The first patient was a 49-year-old woman who presented complaining of violaceous reticulated patches and scattered rice grain-sized macules localized to the left inguinal area for several months (Fig. 1A). She had no subjective symptoms, such as pruritus or pain. She had not come into contact with any chemicals, animals, or plants, nor had she been using any medications that could prompt an allergic response. Her medical and family history were non-contributory. A skin biopsy from a violaceous patch revealed irregular acanthosis, vacuolar alteration of the basal layer, and marked band-like dermal lymphocytic infiltration with pigment incontinence (Fig. 1B). These histological features suggested the presence of classic LP. Thereafter, the lesions slowly flattened and changed color to brown. Although we could not examine the flattened lesions histologically, we hypothesized that lesions of classic LP located only in intertriginous areas may have changed into LPP sometime later.
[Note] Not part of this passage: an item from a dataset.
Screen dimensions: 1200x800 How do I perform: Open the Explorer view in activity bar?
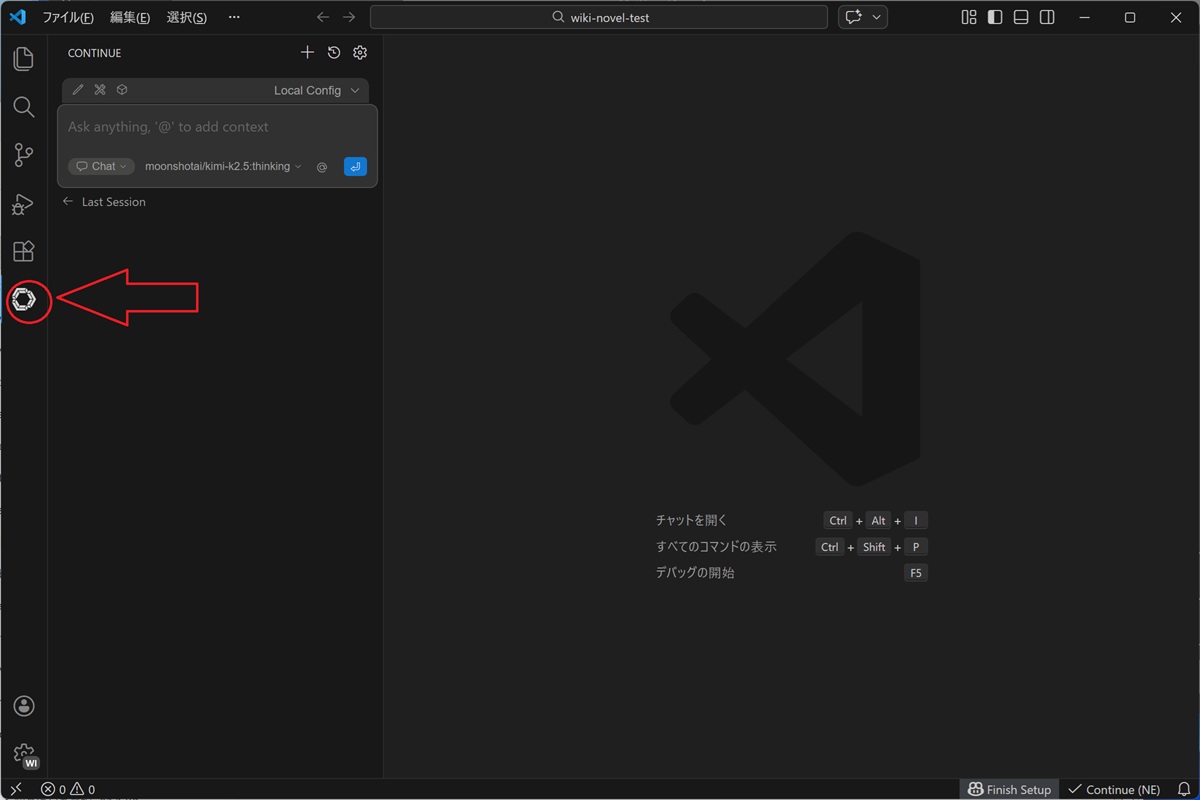(24, 59)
The second patient was a 25-year-old woman who complained of multiple brownish macules scattered on both axillae for one year (Fig. 2A). Recently, a solitary pigmented atrophic patch was also found on the left inner thigh (Fig. 2B). She was not symptomatic. The size of the lesions increased gradually. There were also some tiny papules around the lesions in the axilla. According to the patient, some of the papules had flattened into macular components. A skin biopsy was performed on the axillary and inner thigh lesions. The papular lesions in the axilla showed histological features consistent with classic LP (Fig. 2C). Thinning of the epidermis and pigmentary incontinence were prominent features of the thigh lesions. These features found in the thigh lesions were consistent with LPP.

LPP, a disease of unknown etiology, manifests as hyperpigmented, dark brown, occasionally pruritic macules and/or papules. The course of the disease is characterized by exacerbations and remissions. It is known to be more chronic than classical LP is4.

With regard to the coexistence of classic LP in a number of LPP patients and the histopathological resemblance between these two disorders, many authors have suggested that LPP is a variant of LP5. However, classical LP shows a predilection for the wrist, thigh, ankle, and the dorsum of the hand, and to the best of our knowledge, there have been no reports of classical LP being confined to intertriginous areas. The two current cases and the case detailed in our previous report3 confirm classic LP lesions confined to skin folds, which developed LPP features over time through epidermal flattening.

Although verification of similar cases is needed in order to confirm our hypotheses, we suggest that LPP-inversus may originate from LP of flexural areas. Furthermore, classic LP can be located in the flexural area only, so we suggest that a new term, 'LP-inversus', be used to designate such an entity.